During surgery the goal is to remove the entire tumor, within the margins that have been taken away by the surgeon. Most frequently a hemi-colectomy is performed, where part of the colon is removed and in other cases a total colectomy or rectum amputation is performed. After this procedure, the person will need stoma, and will have to wear a bag on the outside to collect stool. A person with a stoma can participate in all normal activities in daily life.

Colorectal cancer is also treated with chemotherapy. Last year the outpatient department at the SMMC introduced chemo pumps for some patients. This allows them to receive chemotherapy treatment at home instead of having hospital stays. A so-called port (in short derived from the word “port-a-cath”) has to be installed, it means no patients are admitted nowadays for chemotherapy, unless their condition necessitates it.

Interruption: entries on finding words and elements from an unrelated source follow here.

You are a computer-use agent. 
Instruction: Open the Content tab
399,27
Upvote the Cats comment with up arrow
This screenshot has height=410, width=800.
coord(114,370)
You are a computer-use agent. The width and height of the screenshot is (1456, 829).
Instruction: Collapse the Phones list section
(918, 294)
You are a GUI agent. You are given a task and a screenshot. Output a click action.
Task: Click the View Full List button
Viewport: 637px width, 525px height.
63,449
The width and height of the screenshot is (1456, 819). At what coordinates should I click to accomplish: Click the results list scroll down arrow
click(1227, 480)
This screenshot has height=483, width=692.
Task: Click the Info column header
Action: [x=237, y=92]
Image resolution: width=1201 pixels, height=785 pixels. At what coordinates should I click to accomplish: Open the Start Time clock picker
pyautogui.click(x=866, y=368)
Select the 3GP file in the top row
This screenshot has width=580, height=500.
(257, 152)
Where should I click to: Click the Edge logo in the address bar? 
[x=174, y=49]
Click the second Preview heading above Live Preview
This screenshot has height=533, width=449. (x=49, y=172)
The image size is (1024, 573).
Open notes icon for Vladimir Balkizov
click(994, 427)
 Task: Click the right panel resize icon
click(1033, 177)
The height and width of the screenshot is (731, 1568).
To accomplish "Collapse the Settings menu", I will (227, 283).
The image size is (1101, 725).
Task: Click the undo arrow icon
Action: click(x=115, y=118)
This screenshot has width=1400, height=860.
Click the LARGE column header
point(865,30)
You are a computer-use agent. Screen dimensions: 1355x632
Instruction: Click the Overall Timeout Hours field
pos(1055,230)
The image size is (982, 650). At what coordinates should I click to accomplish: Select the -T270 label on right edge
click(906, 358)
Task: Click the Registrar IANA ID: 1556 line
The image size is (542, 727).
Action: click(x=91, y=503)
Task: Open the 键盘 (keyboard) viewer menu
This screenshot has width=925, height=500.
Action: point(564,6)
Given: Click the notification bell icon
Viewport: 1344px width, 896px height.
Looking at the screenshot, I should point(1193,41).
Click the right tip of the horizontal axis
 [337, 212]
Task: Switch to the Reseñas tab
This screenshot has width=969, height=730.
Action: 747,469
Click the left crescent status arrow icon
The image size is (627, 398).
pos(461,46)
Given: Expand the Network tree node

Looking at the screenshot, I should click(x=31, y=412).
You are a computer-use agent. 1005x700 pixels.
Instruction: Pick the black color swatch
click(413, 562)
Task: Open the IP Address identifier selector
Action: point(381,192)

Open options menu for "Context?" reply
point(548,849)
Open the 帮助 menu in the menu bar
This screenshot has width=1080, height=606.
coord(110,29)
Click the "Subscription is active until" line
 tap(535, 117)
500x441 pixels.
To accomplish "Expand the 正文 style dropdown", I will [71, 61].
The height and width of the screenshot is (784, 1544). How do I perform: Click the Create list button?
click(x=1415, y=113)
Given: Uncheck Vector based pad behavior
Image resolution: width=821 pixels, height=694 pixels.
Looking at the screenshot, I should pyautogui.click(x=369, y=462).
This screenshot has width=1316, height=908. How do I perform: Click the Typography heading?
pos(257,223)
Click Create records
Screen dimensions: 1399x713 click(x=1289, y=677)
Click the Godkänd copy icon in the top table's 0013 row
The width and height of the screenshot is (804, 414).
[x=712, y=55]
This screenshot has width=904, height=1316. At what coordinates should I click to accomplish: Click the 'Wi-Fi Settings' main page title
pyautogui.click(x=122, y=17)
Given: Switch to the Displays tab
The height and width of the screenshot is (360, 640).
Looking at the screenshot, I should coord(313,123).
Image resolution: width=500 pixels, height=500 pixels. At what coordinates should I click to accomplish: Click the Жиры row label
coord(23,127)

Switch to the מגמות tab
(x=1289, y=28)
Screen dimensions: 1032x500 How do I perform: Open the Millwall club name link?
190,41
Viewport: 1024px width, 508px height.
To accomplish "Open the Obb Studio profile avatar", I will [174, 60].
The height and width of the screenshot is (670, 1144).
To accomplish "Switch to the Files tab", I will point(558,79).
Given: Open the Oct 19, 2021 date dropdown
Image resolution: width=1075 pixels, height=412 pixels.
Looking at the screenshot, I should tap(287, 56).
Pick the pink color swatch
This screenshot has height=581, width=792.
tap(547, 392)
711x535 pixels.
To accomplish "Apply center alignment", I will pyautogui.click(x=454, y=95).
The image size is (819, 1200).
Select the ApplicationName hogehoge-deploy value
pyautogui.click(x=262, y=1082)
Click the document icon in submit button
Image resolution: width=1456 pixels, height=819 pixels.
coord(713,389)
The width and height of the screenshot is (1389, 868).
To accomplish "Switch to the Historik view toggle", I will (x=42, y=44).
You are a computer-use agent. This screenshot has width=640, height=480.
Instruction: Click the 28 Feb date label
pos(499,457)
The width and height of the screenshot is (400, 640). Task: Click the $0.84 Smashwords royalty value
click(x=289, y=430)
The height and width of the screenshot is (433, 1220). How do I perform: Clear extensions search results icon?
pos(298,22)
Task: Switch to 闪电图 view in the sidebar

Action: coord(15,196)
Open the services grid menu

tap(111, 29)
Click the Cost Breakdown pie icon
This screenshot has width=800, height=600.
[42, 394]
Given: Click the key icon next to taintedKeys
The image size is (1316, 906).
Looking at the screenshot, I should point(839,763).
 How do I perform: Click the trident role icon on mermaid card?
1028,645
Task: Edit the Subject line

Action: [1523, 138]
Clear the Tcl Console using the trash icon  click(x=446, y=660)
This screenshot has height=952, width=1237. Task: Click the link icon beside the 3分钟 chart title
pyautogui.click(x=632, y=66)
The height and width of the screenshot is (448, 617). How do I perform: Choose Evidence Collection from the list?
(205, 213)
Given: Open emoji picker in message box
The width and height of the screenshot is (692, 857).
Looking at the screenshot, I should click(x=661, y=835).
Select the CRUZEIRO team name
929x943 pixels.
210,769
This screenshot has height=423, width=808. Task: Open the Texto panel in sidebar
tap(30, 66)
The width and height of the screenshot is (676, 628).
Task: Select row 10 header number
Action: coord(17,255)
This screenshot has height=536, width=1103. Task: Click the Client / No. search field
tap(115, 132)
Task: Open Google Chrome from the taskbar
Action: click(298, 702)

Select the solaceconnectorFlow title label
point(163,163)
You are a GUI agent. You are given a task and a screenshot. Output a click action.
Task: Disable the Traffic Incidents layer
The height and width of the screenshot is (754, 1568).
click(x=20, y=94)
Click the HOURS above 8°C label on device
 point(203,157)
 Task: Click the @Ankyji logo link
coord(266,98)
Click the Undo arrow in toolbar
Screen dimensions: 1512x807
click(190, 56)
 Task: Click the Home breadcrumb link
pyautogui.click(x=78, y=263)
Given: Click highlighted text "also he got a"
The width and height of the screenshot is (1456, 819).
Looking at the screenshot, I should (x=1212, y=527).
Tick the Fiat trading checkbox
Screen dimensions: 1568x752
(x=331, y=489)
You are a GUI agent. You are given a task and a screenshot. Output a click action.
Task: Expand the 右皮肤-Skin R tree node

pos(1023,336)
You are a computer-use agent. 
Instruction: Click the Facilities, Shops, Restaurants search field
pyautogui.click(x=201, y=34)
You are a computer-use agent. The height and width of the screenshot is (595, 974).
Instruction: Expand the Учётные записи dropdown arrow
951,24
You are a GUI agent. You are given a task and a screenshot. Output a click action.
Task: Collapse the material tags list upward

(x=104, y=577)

Immunotherapy is another treatment that is provided in the hospital. It consists of some kind of drugs, with which the results have become better as to cancer long term survival.

What is your outlook for colorectal cancer and treatment in St. Maarten?

The frequency for these cancers is increasing on the island just as breast cancer. It is necessary to pay attention to not only the patient being treated for colorectal cancer but going a step further and paying attention to the family of that individual.

We should also give more attention to the psycho-social needs of the patients, having to deal with a life threatening illness and the impact it may have on the individual and family.

In general, the prognosis for colorectal cancer has much improved in the last few years. With the help of patient support groups we can work together to cover the other areas and aspects of care provided to these patients.